» Exercise instructions:
The material below holds a span beginning at the line with "Task: Click the 生效日期 row label" and ending at the line with "Task: Switch to the Help ribbon tab". Quote that span exactly, both ends included, and only that span.

» The records:
§

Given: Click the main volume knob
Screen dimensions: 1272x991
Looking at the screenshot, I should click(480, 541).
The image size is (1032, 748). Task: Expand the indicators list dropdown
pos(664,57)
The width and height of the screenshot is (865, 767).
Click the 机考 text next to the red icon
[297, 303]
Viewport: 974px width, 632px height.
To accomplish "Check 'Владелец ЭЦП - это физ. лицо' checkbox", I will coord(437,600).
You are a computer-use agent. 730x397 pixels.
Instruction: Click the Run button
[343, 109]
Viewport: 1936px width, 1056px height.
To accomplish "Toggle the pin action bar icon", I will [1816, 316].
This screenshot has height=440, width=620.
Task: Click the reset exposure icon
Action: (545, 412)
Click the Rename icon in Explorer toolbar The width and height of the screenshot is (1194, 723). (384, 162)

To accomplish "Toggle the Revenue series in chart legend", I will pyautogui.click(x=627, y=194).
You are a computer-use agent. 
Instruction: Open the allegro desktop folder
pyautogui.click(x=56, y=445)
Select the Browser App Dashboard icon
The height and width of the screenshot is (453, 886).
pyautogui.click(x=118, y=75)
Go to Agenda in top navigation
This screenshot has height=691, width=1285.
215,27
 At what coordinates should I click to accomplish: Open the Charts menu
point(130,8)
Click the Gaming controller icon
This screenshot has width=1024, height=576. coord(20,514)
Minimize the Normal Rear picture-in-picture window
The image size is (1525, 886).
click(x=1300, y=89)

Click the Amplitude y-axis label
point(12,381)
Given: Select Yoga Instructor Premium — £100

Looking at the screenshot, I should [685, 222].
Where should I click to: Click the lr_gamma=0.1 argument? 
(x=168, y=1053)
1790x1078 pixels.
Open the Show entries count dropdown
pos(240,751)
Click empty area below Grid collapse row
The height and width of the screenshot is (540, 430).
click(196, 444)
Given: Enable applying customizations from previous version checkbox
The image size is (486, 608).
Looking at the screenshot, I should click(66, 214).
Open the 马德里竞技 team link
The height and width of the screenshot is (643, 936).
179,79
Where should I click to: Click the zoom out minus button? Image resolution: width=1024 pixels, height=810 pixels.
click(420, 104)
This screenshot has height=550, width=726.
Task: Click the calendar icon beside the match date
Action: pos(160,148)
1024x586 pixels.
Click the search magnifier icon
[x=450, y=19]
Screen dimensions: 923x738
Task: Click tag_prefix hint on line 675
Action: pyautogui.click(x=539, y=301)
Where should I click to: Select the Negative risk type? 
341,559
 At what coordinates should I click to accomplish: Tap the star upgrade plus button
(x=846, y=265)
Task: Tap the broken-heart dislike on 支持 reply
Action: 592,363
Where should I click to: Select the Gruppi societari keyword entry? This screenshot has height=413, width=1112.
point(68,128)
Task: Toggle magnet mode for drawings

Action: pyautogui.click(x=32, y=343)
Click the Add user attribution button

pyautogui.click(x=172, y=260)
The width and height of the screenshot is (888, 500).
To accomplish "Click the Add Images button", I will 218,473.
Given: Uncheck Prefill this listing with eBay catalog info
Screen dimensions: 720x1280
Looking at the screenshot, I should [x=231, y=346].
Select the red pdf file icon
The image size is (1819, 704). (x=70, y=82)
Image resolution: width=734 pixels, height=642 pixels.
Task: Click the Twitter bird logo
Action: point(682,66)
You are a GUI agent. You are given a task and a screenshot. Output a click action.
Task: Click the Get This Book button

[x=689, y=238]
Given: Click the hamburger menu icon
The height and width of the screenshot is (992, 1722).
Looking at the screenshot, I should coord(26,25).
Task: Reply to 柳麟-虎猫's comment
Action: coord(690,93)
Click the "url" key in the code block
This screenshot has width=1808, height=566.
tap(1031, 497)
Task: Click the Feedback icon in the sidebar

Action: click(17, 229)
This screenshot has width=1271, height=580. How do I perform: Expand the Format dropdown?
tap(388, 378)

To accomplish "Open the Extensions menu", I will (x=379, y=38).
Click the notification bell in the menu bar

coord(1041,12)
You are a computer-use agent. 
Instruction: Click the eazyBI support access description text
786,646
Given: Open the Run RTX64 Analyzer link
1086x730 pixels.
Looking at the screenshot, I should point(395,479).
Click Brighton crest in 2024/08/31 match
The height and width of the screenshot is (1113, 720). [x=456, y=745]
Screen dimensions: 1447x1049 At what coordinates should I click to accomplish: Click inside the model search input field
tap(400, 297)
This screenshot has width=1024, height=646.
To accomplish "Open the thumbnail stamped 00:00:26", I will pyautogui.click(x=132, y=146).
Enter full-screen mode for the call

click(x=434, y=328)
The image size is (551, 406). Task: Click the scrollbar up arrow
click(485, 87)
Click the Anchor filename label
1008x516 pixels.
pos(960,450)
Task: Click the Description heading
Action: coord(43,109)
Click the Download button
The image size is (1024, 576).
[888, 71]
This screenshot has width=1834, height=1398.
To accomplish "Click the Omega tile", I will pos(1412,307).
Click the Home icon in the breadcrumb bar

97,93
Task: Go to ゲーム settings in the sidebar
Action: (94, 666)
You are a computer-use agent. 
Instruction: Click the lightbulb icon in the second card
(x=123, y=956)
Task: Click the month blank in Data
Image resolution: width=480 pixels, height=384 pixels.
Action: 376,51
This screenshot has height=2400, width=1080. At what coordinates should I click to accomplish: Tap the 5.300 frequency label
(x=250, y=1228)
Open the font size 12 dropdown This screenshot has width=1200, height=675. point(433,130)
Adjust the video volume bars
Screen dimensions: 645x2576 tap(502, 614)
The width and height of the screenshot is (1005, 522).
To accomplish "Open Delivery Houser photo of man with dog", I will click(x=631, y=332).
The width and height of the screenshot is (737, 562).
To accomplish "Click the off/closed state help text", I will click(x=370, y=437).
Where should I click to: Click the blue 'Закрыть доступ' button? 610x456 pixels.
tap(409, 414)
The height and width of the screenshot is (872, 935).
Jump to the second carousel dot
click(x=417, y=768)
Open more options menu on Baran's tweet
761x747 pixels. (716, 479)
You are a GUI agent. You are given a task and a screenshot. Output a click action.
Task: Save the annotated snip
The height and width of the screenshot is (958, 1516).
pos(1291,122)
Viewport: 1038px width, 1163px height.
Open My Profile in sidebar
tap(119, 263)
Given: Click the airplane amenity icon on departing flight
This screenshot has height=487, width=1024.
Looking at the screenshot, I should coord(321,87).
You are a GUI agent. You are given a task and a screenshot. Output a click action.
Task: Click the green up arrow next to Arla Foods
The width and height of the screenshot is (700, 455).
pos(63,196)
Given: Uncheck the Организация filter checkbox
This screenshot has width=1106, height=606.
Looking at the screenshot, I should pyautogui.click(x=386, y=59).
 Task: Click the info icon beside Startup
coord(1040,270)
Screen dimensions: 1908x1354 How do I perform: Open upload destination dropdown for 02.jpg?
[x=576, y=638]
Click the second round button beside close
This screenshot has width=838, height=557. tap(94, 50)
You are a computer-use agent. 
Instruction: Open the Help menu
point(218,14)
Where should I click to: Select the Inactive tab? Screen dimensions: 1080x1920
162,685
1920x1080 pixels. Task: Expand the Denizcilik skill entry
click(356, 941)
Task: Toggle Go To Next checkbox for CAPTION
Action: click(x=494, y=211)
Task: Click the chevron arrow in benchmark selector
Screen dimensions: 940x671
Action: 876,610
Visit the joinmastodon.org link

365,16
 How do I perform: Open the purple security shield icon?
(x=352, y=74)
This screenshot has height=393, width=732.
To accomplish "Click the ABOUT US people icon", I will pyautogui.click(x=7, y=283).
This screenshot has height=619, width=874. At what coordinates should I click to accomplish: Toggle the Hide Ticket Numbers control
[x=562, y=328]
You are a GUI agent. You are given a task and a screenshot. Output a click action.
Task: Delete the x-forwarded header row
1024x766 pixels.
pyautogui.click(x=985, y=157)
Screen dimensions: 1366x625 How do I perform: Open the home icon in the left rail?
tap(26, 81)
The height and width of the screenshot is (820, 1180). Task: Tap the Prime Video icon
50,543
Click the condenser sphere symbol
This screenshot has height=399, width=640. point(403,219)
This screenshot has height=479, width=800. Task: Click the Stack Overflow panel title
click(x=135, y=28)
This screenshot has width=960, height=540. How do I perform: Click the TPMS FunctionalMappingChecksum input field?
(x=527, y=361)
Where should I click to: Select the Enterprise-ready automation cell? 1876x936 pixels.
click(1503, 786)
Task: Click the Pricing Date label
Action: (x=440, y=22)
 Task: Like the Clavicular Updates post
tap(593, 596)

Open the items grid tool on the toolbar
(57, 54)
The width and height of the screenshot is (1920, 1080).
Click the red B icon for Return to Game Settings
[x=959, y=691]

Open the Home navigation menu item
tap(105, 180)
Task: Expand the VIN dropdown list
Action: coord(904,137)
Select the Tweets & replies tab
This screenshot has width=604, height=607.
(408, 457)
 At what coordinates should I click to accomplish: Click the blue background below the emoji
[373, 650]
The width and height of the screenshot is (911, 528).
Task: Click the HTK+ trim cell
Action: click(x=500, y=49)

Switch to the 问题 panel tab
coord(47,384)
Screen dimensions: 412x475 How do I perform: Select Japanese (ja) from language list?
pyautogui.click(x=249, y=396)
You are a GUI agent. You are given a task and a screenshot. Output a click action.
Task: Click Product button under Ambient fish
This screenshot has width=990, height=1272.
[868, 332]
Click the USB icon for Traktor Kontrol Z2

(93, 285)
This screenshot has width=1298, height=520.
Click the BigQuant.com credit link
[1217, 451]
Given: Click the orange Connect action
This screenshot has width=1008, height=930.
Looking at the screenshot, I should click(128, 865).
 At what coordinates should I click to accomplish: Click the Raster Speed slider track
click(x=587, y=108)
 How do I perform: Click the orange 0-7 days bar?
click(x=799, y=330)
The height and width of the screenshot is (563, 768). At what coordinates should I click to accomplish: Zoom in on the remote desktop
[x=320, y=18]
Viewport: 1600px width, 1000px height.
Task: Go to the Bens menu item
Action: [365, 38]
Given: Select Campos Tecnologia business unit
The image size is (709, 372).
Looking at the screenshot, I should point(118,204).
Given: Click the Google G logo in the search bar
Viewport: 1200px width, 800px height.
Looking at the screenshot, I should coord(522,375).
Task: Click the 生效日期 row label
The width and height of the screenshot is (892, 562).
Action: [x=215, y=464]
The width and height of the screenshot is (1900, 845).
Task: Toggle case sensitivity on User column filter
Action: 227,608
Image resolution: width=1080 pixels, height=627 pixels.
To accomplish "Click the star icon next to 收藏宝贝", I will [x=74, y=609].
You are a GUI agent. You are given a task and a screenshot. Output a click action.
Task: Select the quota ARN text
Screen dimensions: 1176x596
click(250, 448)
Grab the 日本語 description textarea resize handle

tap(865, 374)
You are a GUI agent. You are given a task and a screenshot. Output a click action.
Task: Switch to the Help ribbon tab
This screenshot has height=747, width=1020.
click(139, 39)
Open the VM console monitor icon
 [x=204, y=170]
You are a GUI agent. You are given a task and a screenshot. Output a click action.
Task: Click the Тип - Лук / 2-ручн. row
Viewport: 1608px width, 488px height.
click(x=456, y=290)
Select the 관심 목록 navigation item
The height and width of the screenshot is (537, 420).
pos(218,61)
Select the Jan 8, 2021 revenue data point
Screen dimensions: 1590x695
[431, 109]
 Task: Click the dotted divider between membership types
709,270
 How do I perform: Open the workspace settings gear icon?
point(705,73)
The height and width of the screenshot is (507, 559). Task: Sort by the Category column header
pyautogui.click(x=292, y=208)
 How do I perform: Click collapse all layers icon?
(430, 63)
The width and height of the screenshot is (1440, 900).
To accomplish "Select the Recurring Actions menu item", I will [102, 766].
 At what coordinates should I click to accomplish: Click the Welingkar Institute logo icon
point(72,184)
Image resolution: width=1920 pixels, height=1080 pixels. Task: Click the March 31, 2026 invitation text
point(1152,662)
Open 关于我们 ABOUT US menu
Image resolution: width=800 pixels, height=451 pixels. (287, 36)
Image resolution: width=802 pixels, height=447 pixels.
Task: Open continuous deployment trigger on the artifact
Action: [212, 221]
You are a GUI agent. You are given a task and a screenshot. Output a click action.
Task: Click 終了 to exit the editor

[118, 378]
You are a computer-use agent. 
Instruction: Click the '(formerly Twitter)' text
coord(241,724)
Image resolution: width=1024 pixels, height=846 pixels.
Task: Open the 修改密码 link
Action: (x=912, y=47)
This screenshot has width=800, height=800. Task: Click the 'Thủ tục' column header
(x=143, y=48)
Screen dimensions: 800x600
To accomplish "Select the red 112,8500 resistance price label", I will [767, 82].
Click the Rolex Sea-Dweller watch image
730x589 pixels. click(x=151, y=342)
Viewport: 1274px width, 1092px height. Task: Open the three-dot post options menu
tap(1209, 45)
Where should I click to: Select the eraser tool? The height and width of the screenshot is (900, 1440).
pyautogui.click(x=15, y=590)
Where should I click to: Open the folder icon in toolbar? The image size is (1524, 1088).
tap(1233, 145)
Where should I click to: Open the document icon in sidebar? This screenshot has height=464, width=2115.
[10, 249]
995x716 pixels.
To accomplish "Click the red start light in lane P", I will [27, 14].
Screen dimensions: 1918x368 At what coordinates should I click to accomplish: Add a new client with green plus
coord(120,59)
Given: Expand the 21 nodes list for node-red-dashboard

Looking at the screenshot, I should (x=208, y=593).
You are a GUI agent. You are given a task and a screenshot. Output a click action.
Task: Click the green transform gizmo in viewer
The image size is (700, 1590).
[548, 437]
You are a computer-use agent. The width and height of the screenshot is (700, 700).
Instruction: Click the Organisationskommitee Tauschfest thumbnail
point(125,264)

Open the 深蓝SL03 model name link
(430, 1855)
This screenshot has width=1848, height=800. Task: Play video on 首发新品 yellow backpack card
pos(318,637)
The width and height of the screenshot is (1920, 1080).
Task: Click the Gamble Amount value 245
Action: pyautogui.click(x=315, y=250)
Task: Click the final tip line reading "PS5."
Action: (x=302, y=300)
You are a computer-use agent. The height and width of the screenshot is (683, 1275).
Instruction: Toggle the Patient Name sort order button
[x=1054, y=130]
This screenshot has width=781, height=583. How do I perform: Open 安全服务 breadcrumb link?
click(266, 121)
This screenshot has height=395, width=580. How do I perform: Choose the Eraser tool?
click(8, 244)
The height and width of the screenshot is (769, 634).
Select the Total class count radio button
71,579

§

» The answer:
Task: Click the 生效日期 row label
The width and height of the screenshot is (892, 562).
Action: [x=215, y=464]
The width and height of the screenshot is (1900, 845).
Task: Toggle case sensitivity on User column filter
Action: 227,608
Image resolution: width=1080 pixels, height=627 pixels.
To accomplish "Click the star icon next to 收藏宝贝", I will [x=74, y=609].
You are a GUI agent. You are given a task and a screenshot. Output a click action.
Task: Select the quota ARN text
Screen dimensions: 1176x596
click(250, 448)
Grab the 日本語 description textarea resize handle

tap(865, 374)
You are a GUI agent. You are given a task and a screenshot. Output a click action.
Task: Switch to the Help ribbon tab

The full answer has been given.